▸ SET EXERCISE
Present the lines of the items below as a numbered list, omitting blank lines and leaving out the pictures.

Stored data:
↓
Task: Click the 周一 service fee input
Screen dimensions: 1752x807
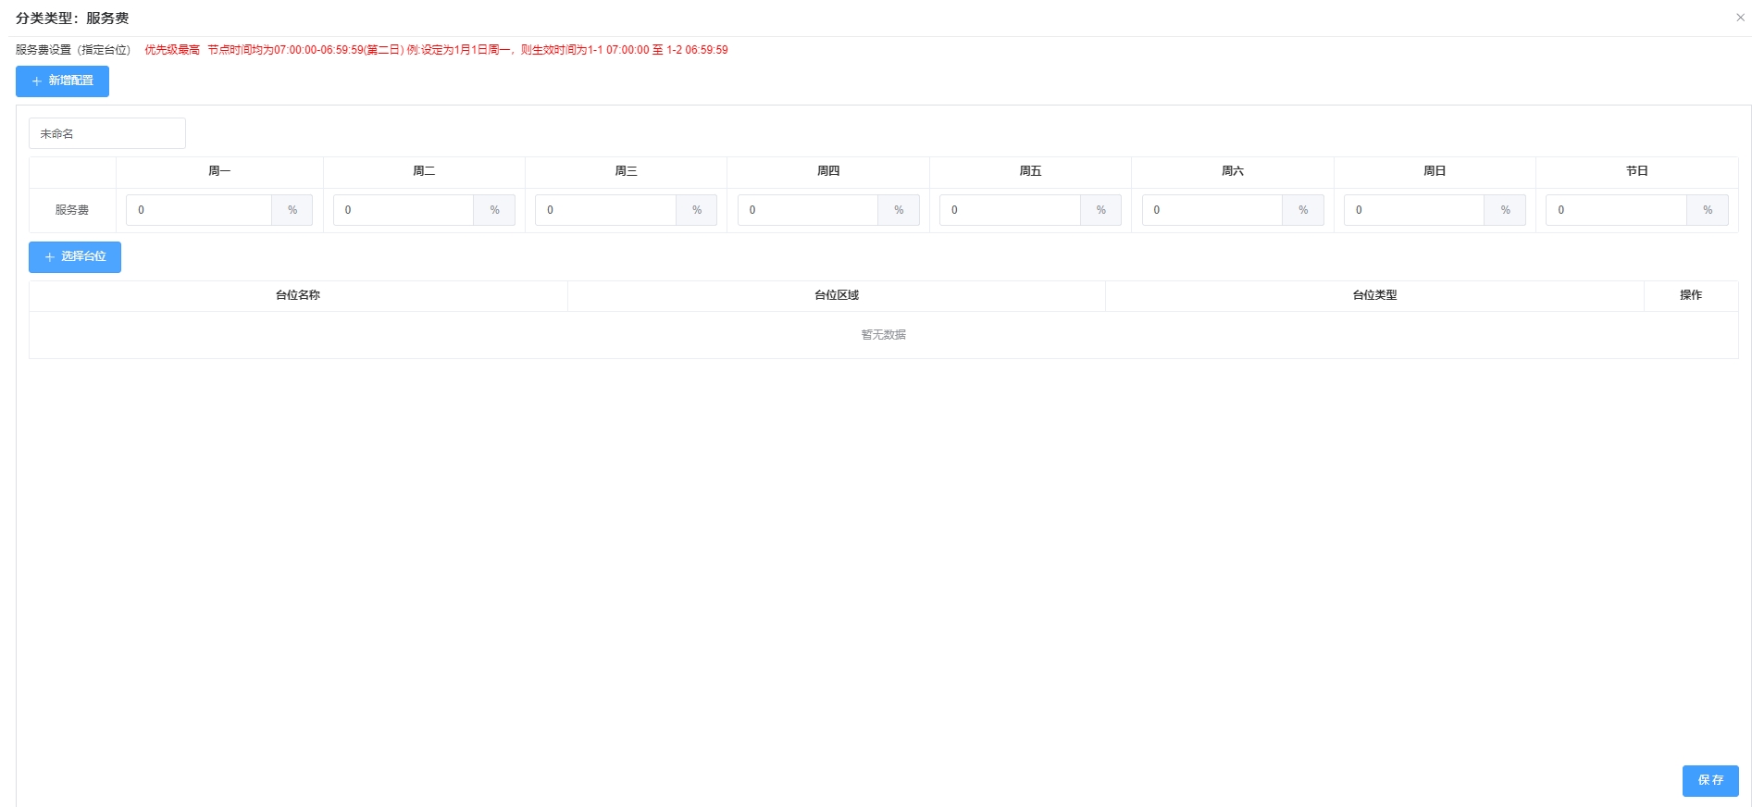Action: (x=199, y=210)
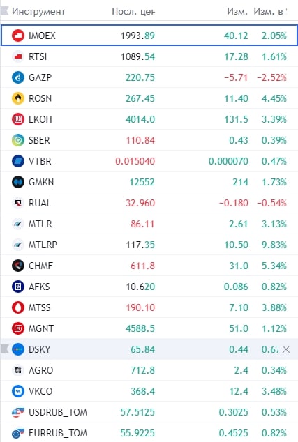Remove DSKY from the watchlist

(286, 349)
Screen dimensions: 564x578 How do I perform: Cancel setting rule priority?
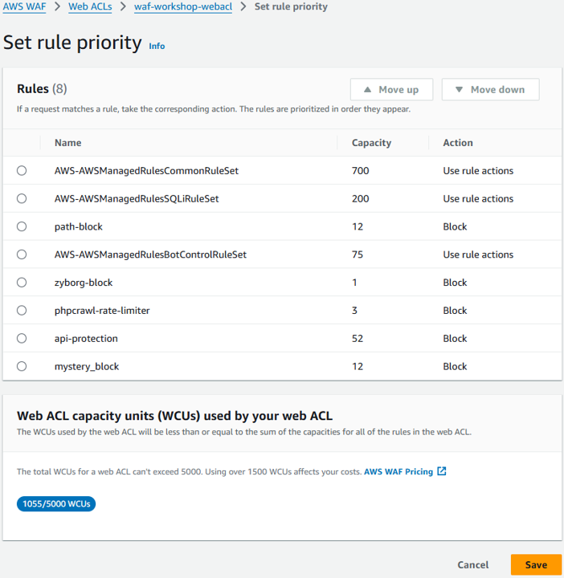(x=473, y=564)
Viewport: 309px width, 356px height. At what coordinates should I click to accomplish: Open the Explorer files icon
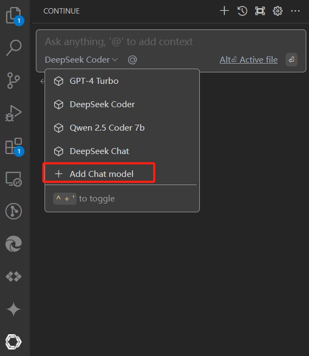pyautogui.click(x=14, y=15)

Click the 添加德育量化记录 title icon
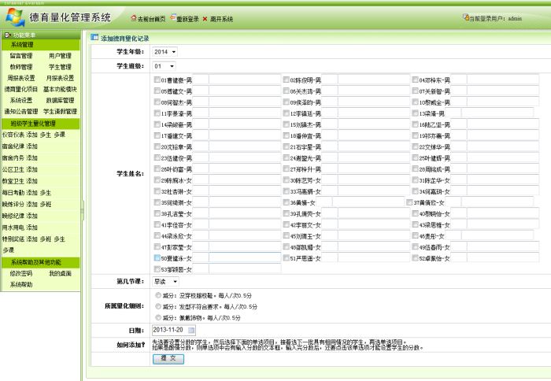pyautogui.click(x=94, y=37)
↑
▸ TASK ANSWER
1. Task: Click the 周一 service fee input
2. Screen dimensions: 1752x807
3. Action: (x=199, y=210)
4. Remove DSKY from the watchlist
5. (286, 349)
6. Screen dimensions: 564x578 How do I perform: Cancel setting rule priority?
7. (x=473, y=564)
8. Viewport: 309px width, 356px height. At what coordinates should I click to accomplish: Open the Explorer files icon
9. pyautogui.click(x=14, y=15)
10. Click the 添加德育量化记录 title icon
11. pyautogui.click(x=94, y=37)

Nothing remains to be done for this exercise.